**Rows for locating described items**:
-- -- --

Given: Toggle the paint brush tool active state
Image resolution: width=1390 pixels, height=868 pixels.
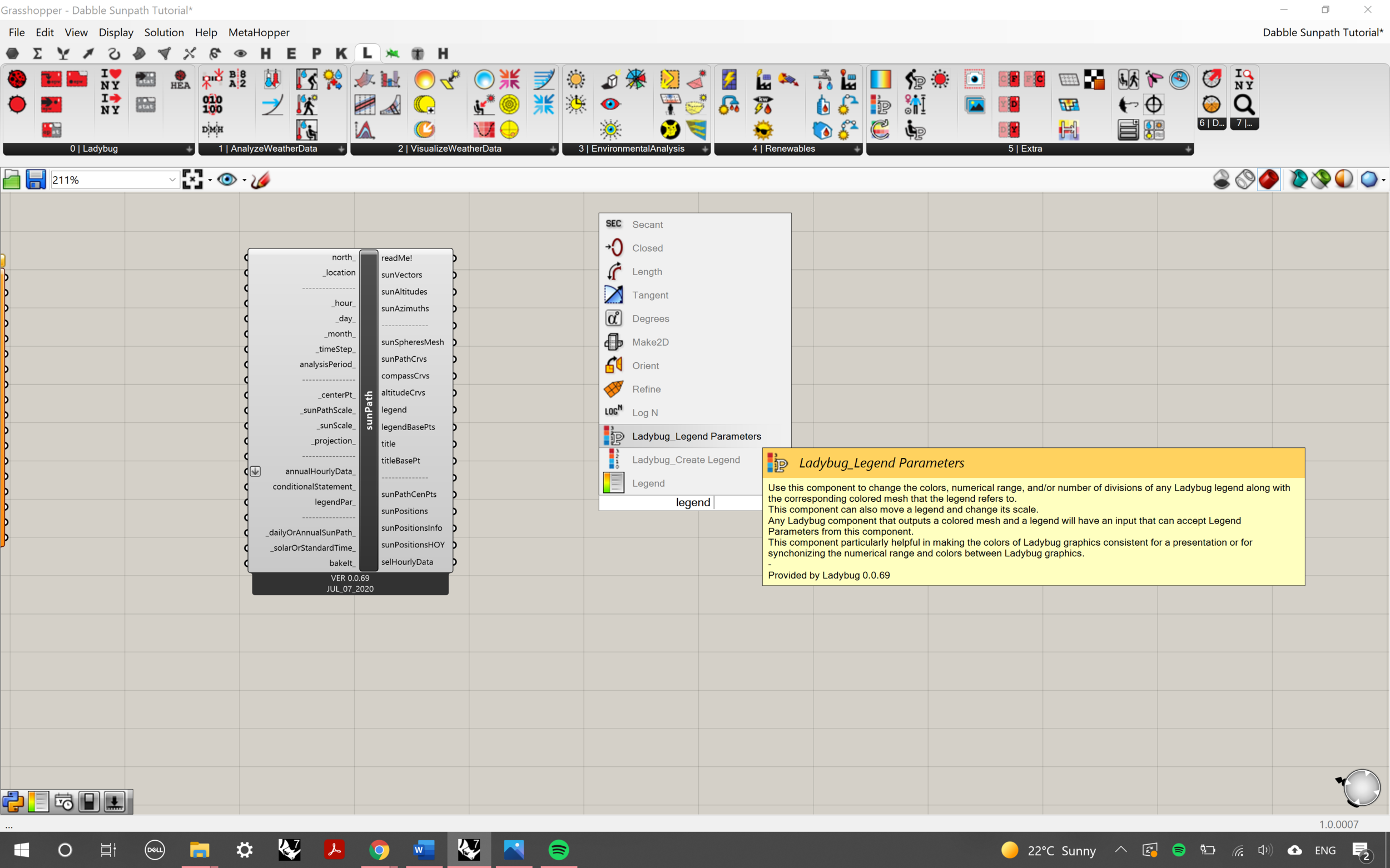Looking at the screenshot, I should 261,179.
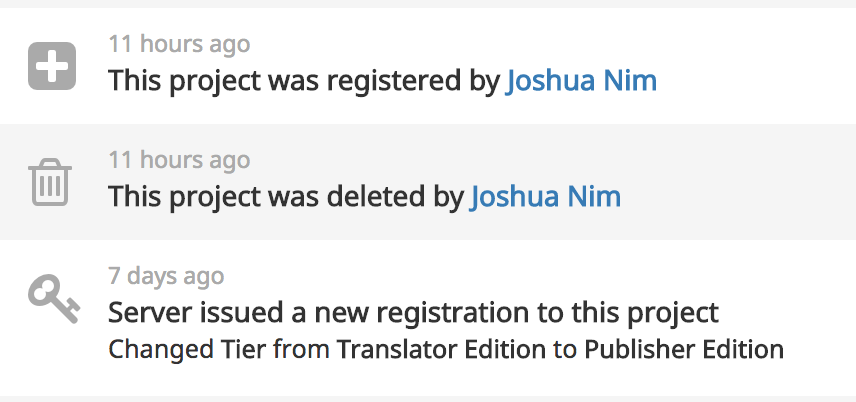The height and width of the screenshot is (402, 856).
Task: Click the plus icon for project registered
Action: tap(52, 66)
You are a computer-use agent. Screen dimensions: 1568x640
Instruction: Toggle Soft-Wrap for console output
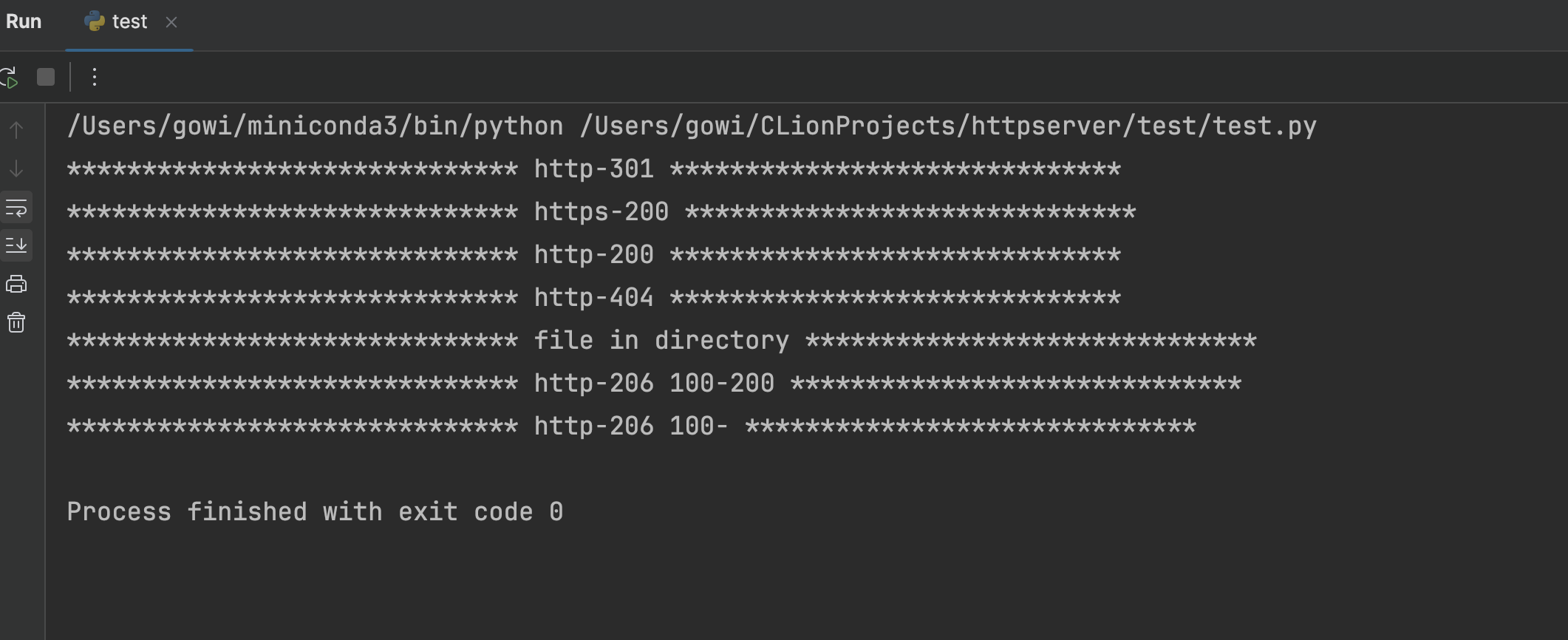pyautogui.click(x=16, y=208)
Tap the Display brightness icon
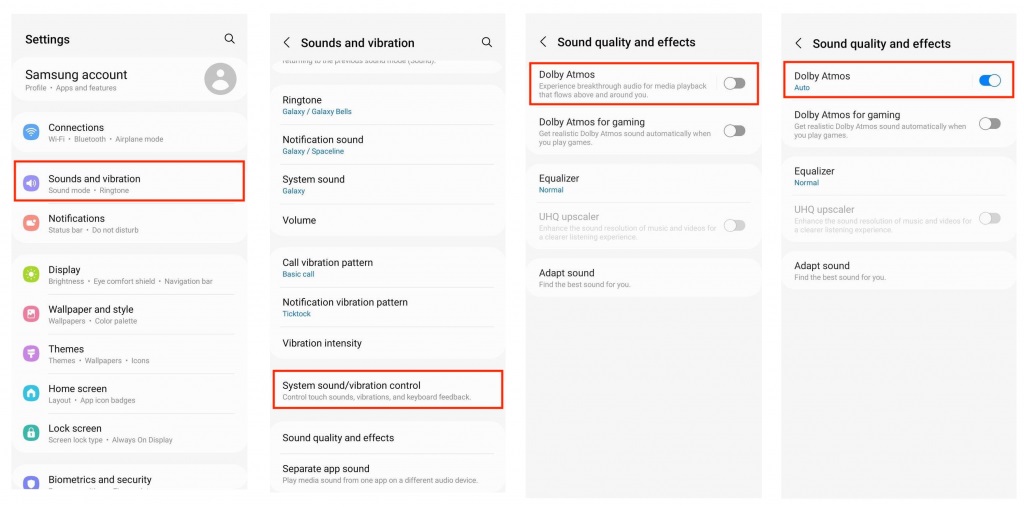1024x510 pixels. [x=31, y=274]
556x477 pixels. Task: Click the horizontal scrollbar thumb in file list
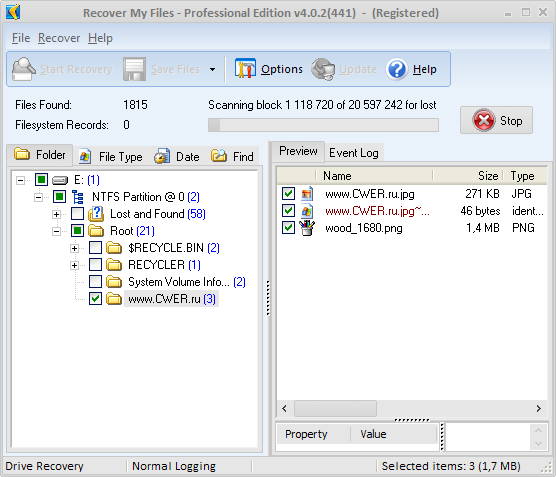tap(335, 409)
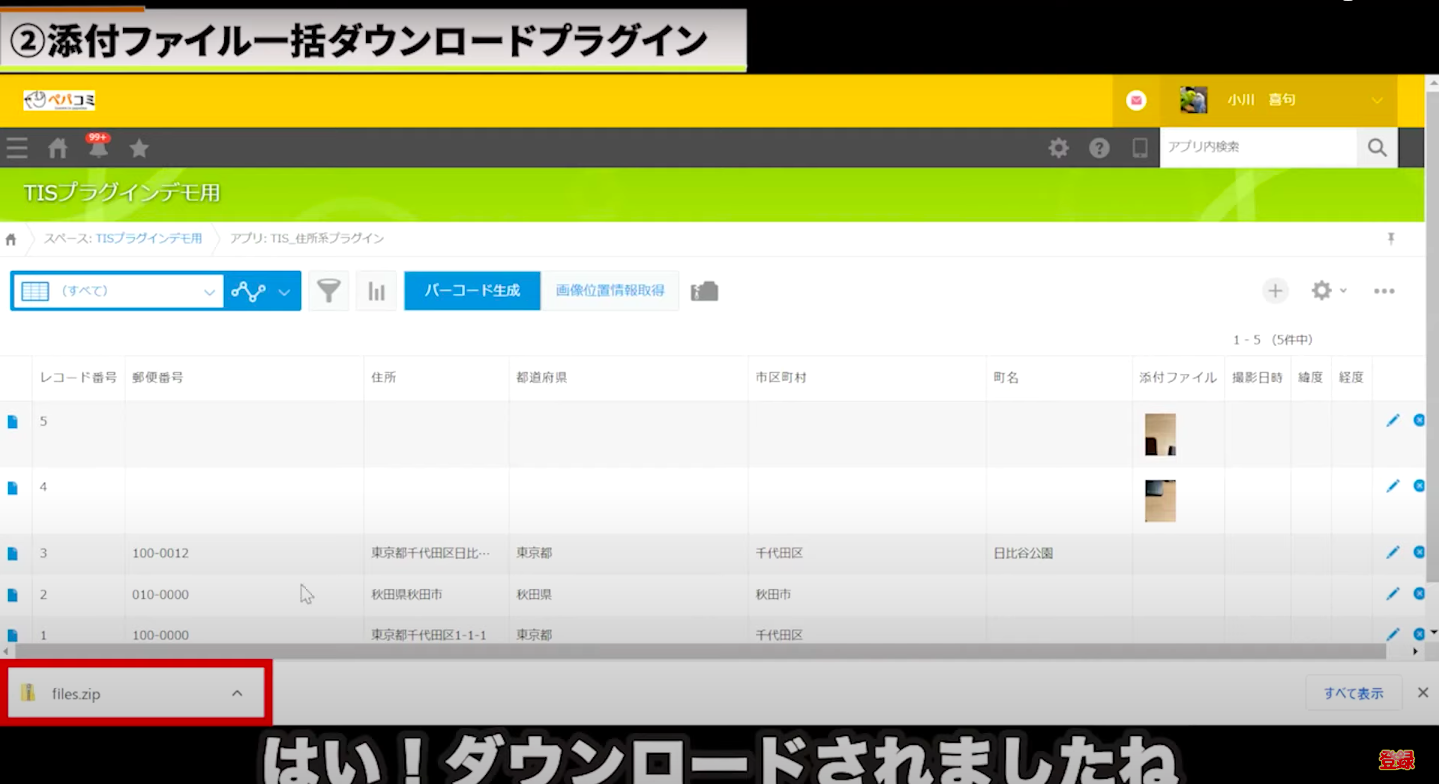Open the chart view icon

click(376, 290)
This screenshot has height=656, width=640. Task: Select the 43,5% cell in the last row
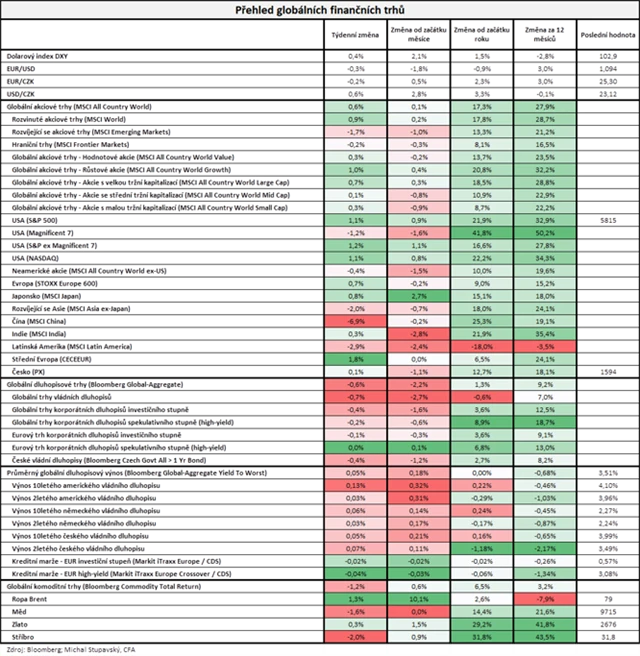pyautogui.click(x=546, y=636)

-- -- --

**CHALLENGE**: Write out all the rows above again with "Toggle" renamed to "Switch" and everything else left as it stands. Omit the pictures.

**OUTPUT OF THE TASK**:
Given: Switch the paint brush tool active state
Image resolution: width=1390 pixels, height=868 pixels.
Looking at the screenshot, I should 261,179.
The height and width of the screenshot is (402, 856).
Task: Click the plus icon for project registered
Action: tap(52, 66)
You are a computer-use agent. Screen dimensions: 1568x640
Instruction: Switch Soft-Wrap for console output
pyautogui.click(x=16, y=208)
Tap the Display brightness icon
1024x510 pixels. [x=31, y=274]
556x477 pixels. Task: Click the horizontal scrollbar thumb in file list
tap(335, 409)
Open the chart view icon

click(376, 290)
This screenshot has height=656, width=640. Task: Select the 43,5% cell in the last row
pyautogui.click(x=546, y=636)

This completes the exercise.